My son, a middle manager at a medium sized manufacturing firm (yes, there are still some in America) grosses about $65,000 per year. He pays $4,030 in FICA tax, or 6.2%. His employer pays about another $2,000 on his behalf.
My daughter and her husband, both engineers, together gross about $150,000 per year. For 2008 they will pay $6,324 in Social Security tax (FICA), representing 6.2% of the first $102,000 of their gross salary (no deductions). That's about 4.2% of their actual gross.
Bill Gates, Warren Buffet and those bank CEOs who bring in millions per year each pays $6,324 in Social Security tax, or six hundreths of one per cent on a $10 million pay package.
Does anybody see a way out of the looming bankruptcy of Social Security? Me too. Of course, most of those rich people are firmly against such a solution, calling it Socialism. They prefer a solution that would take part of the $6,324 and invest it in the stock market, quoting historical returns far north of the paltry interest rate on Treasury notes that Social Security funds are now invested in. How'd that work out for investors over the past six months? How about for the past ten years? That's how far back the current crash has taken stock market gains, with major indices now at about the same level as they were in 1999. Hmmm, that was the year before George Bush's trillion dollar tax cuts. You don't suppose...?


Comments: 15
And here's another idea: Take a portion of the INCREASE, say what comes from the portion from $140,000 to $150,000 and put THAT into a 401(k) type account.

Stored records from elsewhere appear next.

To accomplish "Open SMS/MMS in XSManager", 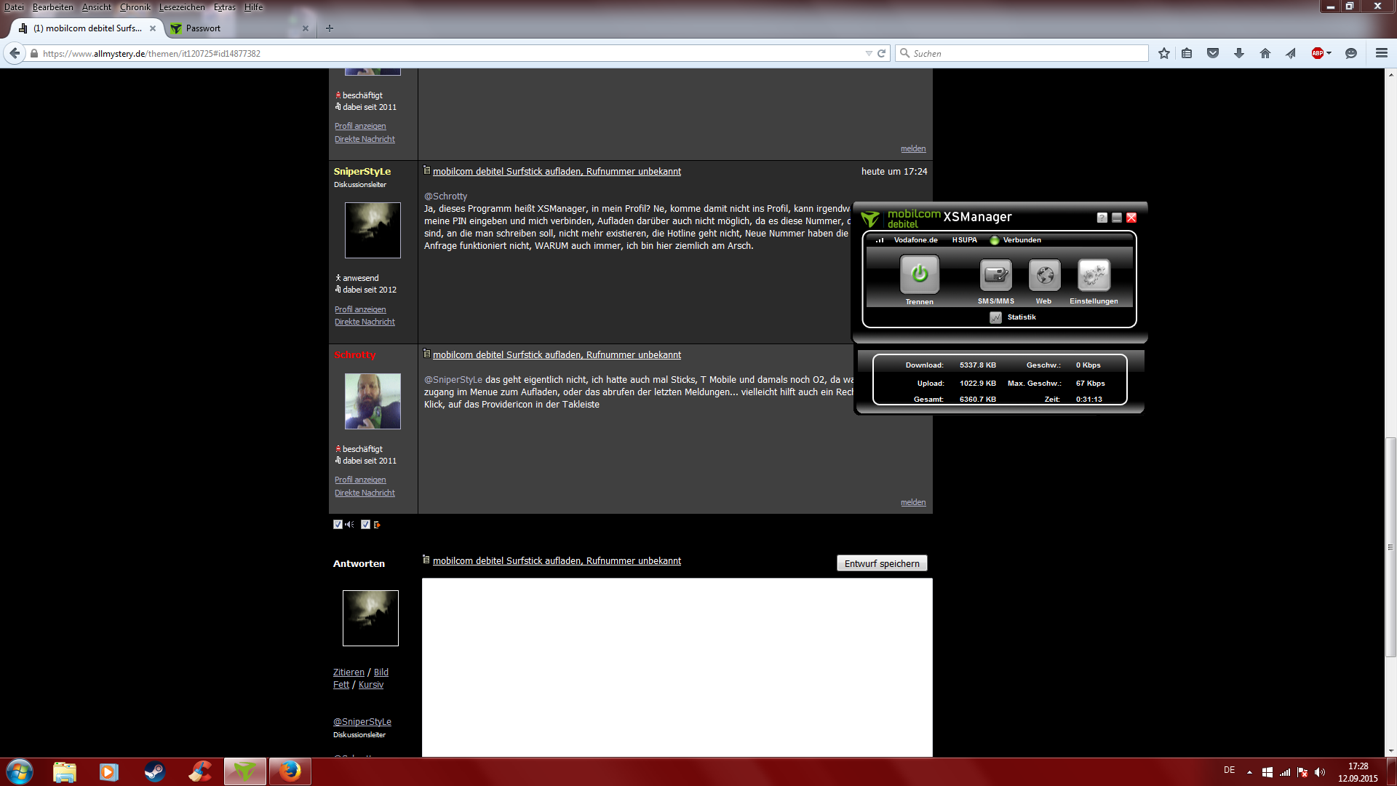I will pos(995,275).
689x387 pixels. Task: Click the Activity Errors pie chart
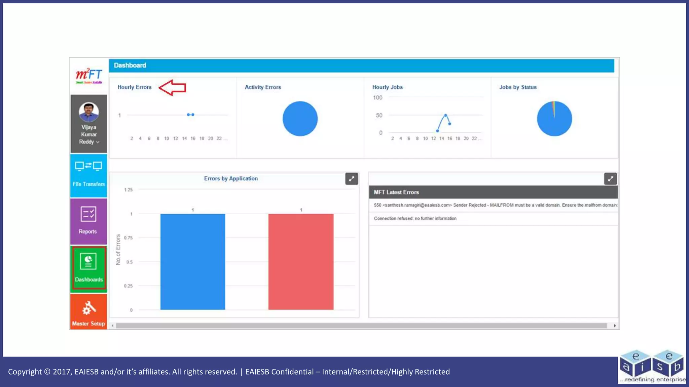pyautogui.click(x=300, y=119)
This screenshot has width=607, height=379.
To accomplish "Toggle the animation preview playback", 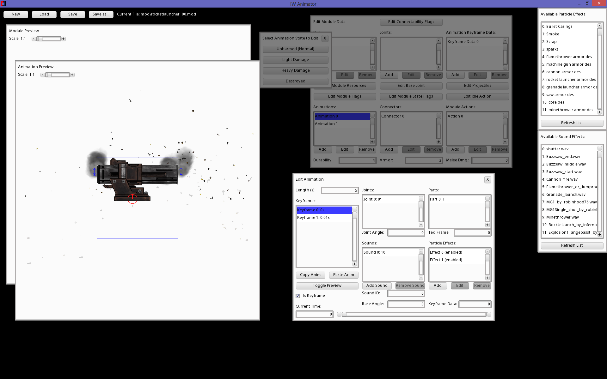I will point(327,286).
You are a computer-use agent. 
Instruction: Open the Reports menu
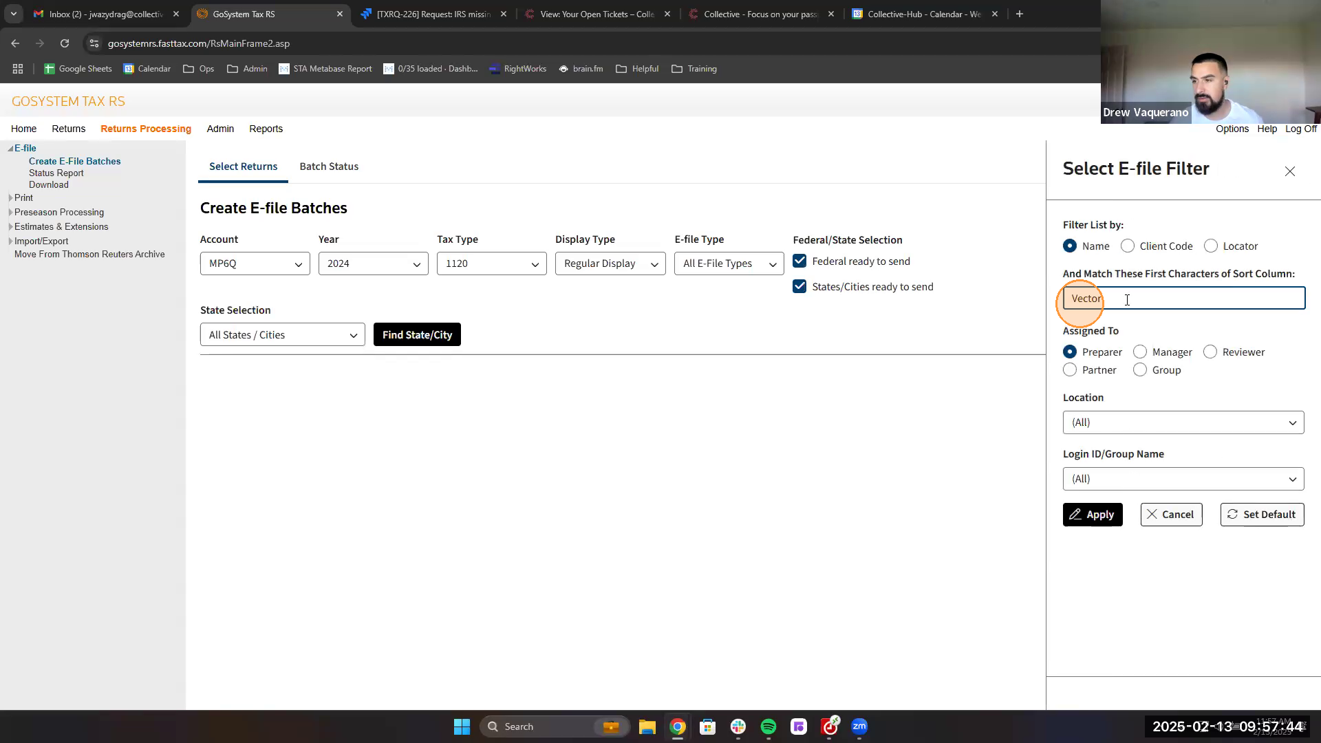point(266,129)
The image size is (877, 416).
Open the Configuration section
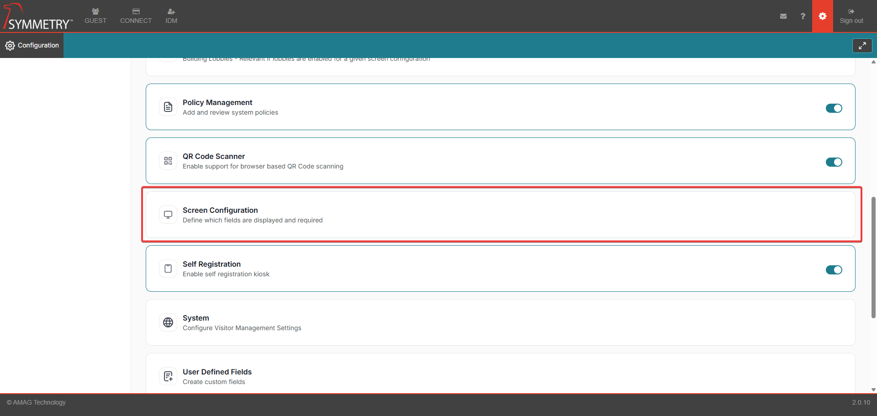(32, 45)
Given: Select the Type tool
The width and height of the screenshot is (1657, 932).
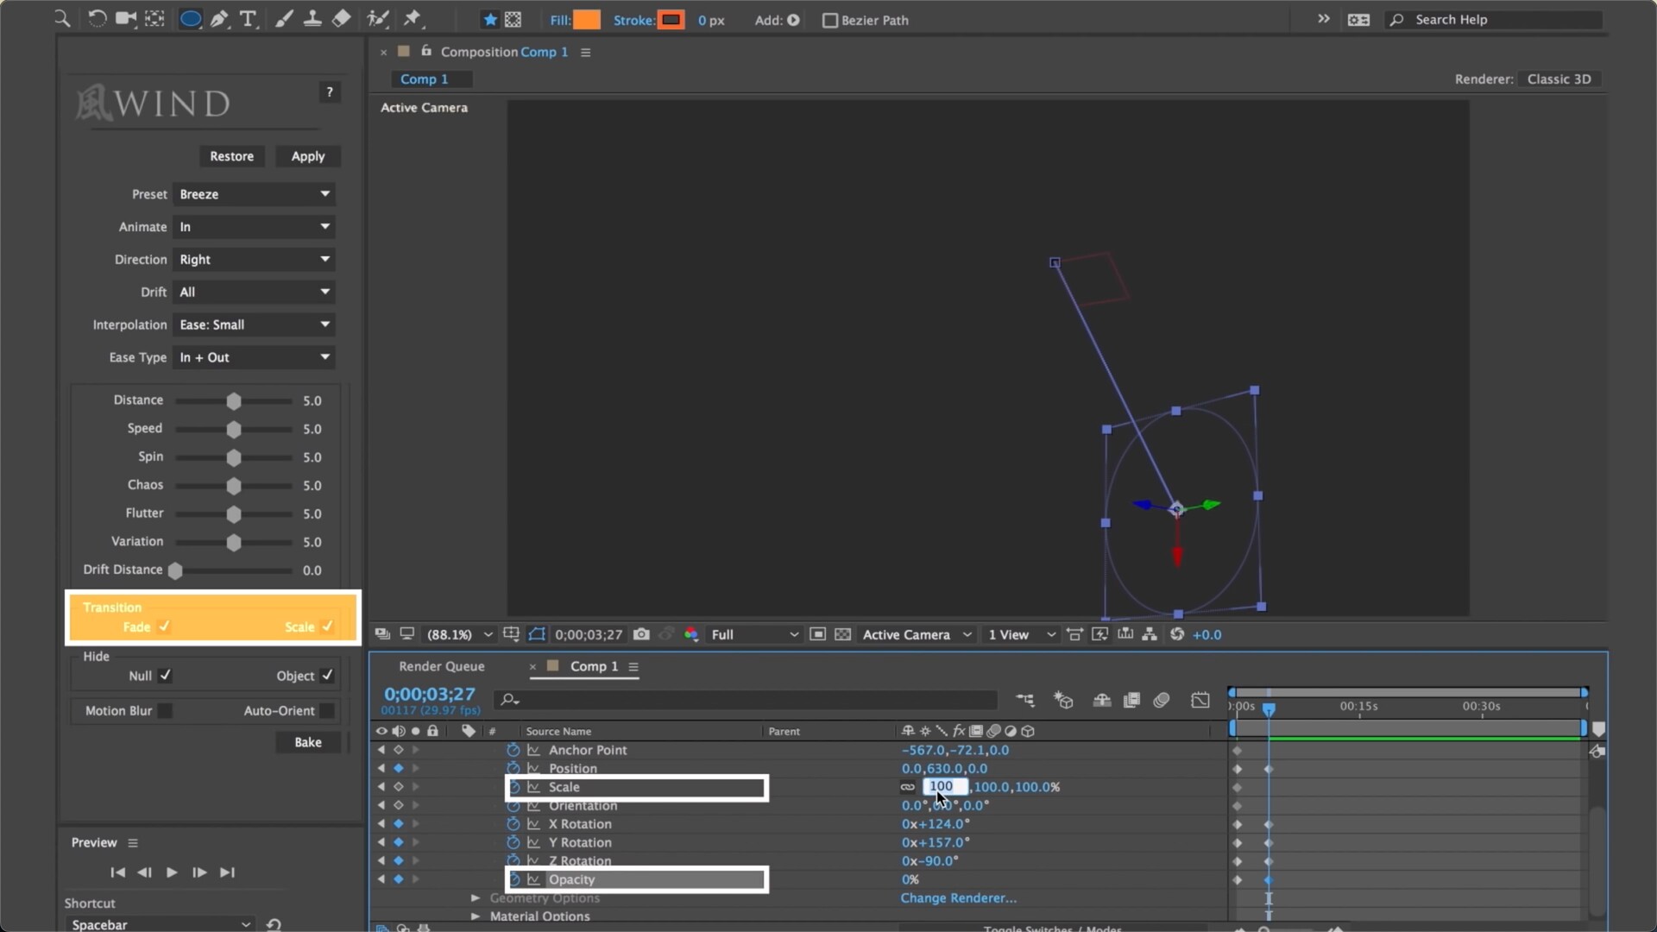Looking at the screenshot, I should (x=249, y=19).
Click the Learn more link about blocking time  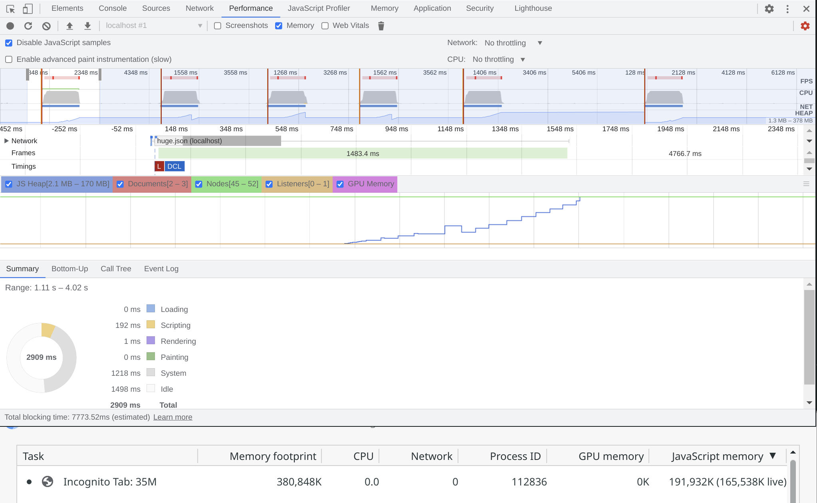pos(173,417)
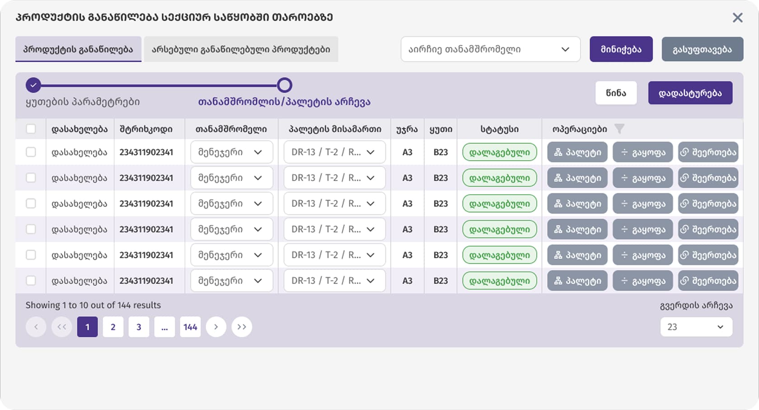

There are many ways to skin this cat. All it takes is some political will.
Or we could mimic another part of the SS program, making a donut hole. Pay 6.2% up to $70K, then zero up to $120K then pick it up again to $200K. We just have to get over being scared spitless by GOP howls of "Socialism!!"
We have a long history of progressive taxes in this country, Bob. Income taxes are a lot LESS progressive than they were fifty years ago, when the top rate was 91%! I am not suggesting that we go back to that, but just taking the cap off Social Security taxes doesn't seem like socialism to me. I also think that income taxes SHOULD be a lot more progressive than they are now, and the brackets should be indexed to inflation.
We can't increase revenue to help get over this crisis? Bullshit!!
So in addition to the lower capital gains taxes they enjoy, the rich pay no SS tax on a large part of their income. Most middle class people have very little investment income, so that is yet another way that income taxes are less progressive...indeed even regressive, like sales tax.
Supposedly, it "encourages investment," but clearly the vast majority of investments are by the rich, who hardly need a tax-break incentive.
But what it really does is subject the wages of working people to higher taxes than the investment income of (mostly) wealthy people. Or as one economist put it, "bad" dollars of wages from "good" dollars of investment. It hardly seems like a part of the democratic ideals our country was founded on.